I've never really liked doing laundry, but it's one of those necessary chores, unless you want to wear dirty clothes. Now, washing today is so simple and easy - not that I'm any more "fonder" of it, but at least it's not as time-consuming and laborious as when I was a child.
Until I was thirteen, we had to either wash our clothes by hand or use my aunt's or Grandmother's old-fashioned, electric washer/wringer machine. Wash day at our house in the 50s and 60s was done by hand. We had at least three methods of cleaning our clothes.
First, color and dark clothing were washed either in cold or warm water. Since they didn't require hot water they were more conveniently washed in a tub. We used a rub board where the wet clothes were rubbed up and down on this tin-wedged board to get the dirt out. Second, in cold weather, smaller items, like socks, were washed by hand and hung inside by the wood burning heater so they would be dry by morning.
Third, white clothing and bed linen (which was all white then) were boiled in hot water. Today, we have a variety of bleaches, but back then, we used a blue powdered bleach called "bluing." That was our Clorox, and it was only used on white fabric.
Fourth, laundry was done in the big, black wash-pot, which is another story. This was the least favored method of washing, because it require time, attention and diligence. Most rural families (without electricity) used this pot. We built a fire under the pot and poured clean water into it. Only white clothes were boiled to bring the dirt up out of them.
This is where the "juking" or "poking" stick came in. Well, that's what we called them, because the act of cleaning the clothes was called "juking" or "poking" them up and down with this stick. Once the pieces were deemed clean, we wrung them by hand, rinsed them in a separate tub with clean water and hung them on the clothes line.
When it was very cold in the winter, our clothes would freeze. They looked like dummies swaying in the breeze. They hung there until the weather warmed and they eventually dried.
Washing near a wash pot was sometimes a fatal chore. A friend that I met later in life told me that his mother's clothes caught fire while working near a wash-pot. Tragically, she lived a while but eventually the accident resulted in her death.

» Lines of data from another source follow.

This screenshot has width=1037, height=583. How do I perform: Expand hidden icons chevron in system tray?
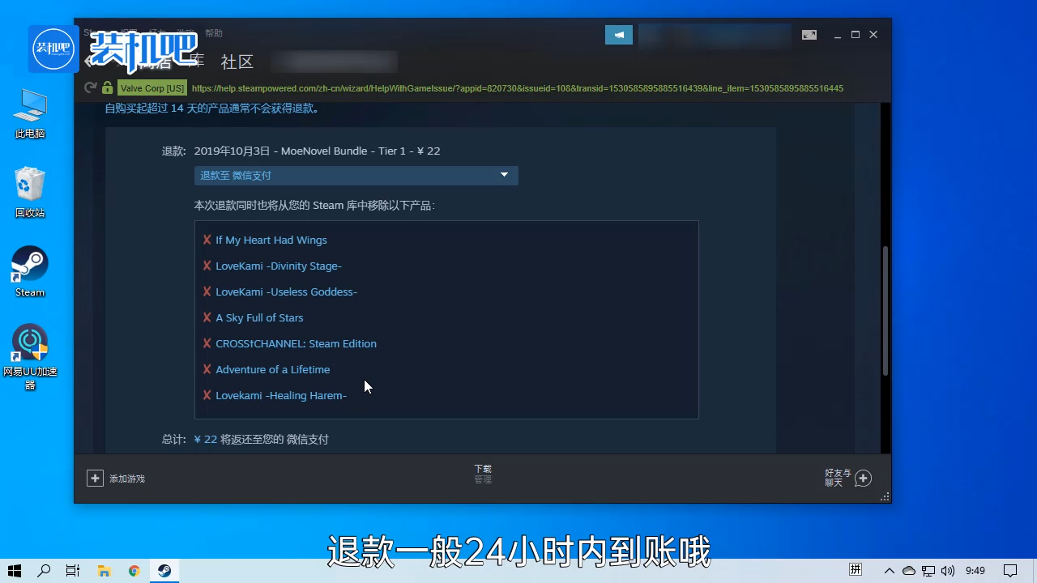pos(889,571)
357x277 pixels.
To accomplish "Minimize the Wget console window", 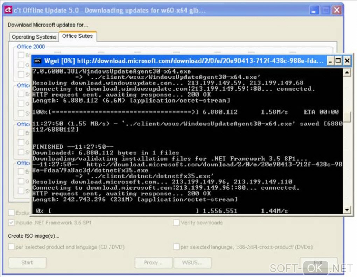I will [x=330, y=61].
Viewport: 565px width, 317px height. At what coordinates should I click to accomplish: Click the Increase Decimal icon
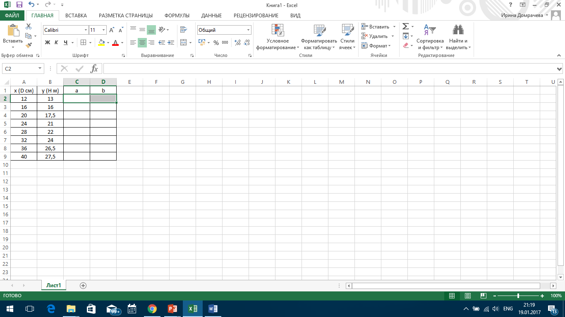click(238, 43)
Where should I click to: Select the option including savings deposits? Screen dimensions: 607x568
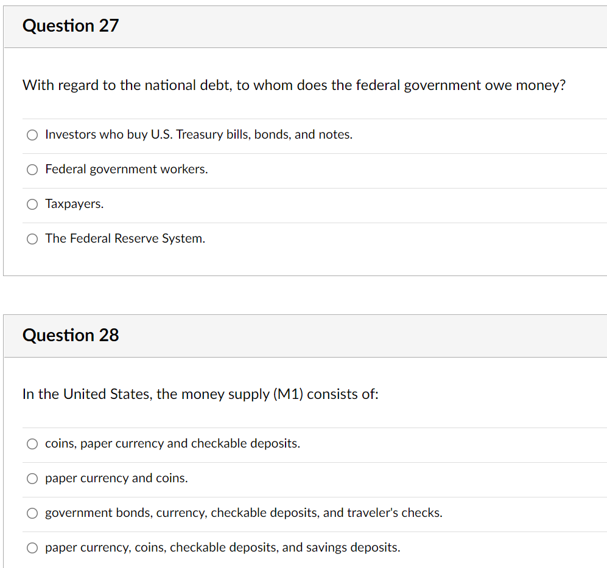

At one point my Grandparents got electricity before we did. Sometimes, we went to her house to wash our laundry. Though this was a step up from the old black wash pot and washing (rub) board, you still had to manually "feed" the clothes (that had washed) into a wringer (two round wheels that rolled). You had to be careful not to get your finger caught in between the roller or you would have a squished finger. It was definitely an art to knowing how to hold the clothes and just how close to put your fingers toward the roller. You had to pay careful attention.